A few items of interest in the robust studies described in the staff report:
* The amount of downtown parking used by employees doing “color zone hopscotch” to avoid paying for parking. “Stakeholders were quite surprised at the figure of 80-200 vehicles moving between zones throughout the day, many of them likely to be employees of downtown businesses who have not purchased a permit.”
* Visitors don’t love the idea of paying for parking, but are much more amenable when it’s described in terms of improving the likelihood that they will find a convenient space.
The staff report recommends paid parking, with a set of recommendations including:
* A blend of single-space meters in the core downtown, and multi-space meter technology in more peripheral streets
* A mobile payment, pay-by-phone technology
* License Plate Recognition parking enforcement
* Dynamic management of off-street spaces to balance demand for short and long term parking
* Ongoing and active monitoring of parking supply and demand
Other nearby cities, including San Francisco, Redwood City, and San Mateo have decided on an iterative dynamic system, where prices and rules are set for a period of time, and then evaluated for effectiveness at maintaining availability and improving the balance of utilization, and periodically refined.
The studies project that over time, the paid parking will generate funds for the Palo Alto Transportation Management Association, a nonprofit which is charged with reducing solo driving to the downtown area. Earlier this year, PATMA was provided $480,0000 in revenue to scale up their programs, using funds from full-priced employee parking permits. PATMA projects that the funding will enable them to shift up to 750 people to modes other than solo driving, thereby achieving a 14% reduction in SOV commute trips (below the baseline of 5,500 identified in the benchmark survey) by the end of calendar year 2018.

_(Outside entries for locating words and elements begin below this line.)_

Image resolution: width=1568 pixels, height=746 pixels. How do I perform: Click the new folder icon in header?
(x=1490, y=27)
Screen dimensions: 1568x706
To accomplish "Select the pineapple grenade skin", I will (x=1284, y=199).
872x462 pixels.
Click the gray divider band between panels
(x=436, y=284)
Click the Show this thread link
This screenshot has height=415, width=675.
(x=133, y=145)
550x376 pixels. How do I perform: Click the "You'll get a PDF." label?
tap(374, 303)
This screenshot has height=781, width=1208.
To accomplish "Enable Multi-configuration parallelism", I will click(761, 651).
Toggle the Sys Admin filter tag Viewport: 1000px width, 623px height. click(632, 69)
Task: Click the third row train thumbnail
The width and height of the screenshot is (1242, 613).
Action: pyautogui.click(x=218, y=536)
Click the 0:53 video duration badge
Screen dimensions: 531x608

Given the discussion around the use of full-price employee parking permits to fund the TMA – and concern at that time about using money from Palo Alto residents to pay for programs for workers – it might be a reasonable suggestion to explore the use of a share of the revenue from paid parking for programs that would help Palo Alto residents get downtown without driving.
The current round of surveys found that about 20% of people parked downtown were there for dining, shopping, and services; but the surveys didn’t ask how many were residents of Palo Alto vs. other communities; an earlier intercept survey showed a high share of local diners/shoppers.
Programs to benefit residents could include a program as in Mountain View to discount Lyft/Uber access from other city neighborhoods and increasing the frequency of city shuttles. Such programs would merit further research to assess demand.
The neighboring city of Mountain View is about 18-24 months behind Palo Alto – Council has directed a study of paid parking downtown, and is pursuing several other strategies to better manage parking and reduce parking demand, including a pilot of Lyft/Uber discounts that will start shortly, extending their Transportation Management Association to downtown, and potentially using some developer in-lieu fees to improve non-driving access. Mountain View Council’s direction on supply is “while we might need new structure eventually, it’s not a good risk right now as transportation is changing and demand for parking may go down.” Despite PATMA’s forecast that their funding could enable reducing parking demand by 750 spaces, it is Palo Council direction, with broad (though not unanimous) community support, to continue to pursue additional parking supply downtown.
The paid parking issue is expected to come to Palo Alto City Council in late 2017/early 2018. If Council decides to move ahead, a system could be implemented by the end of 2018 or at the beginning of 2019.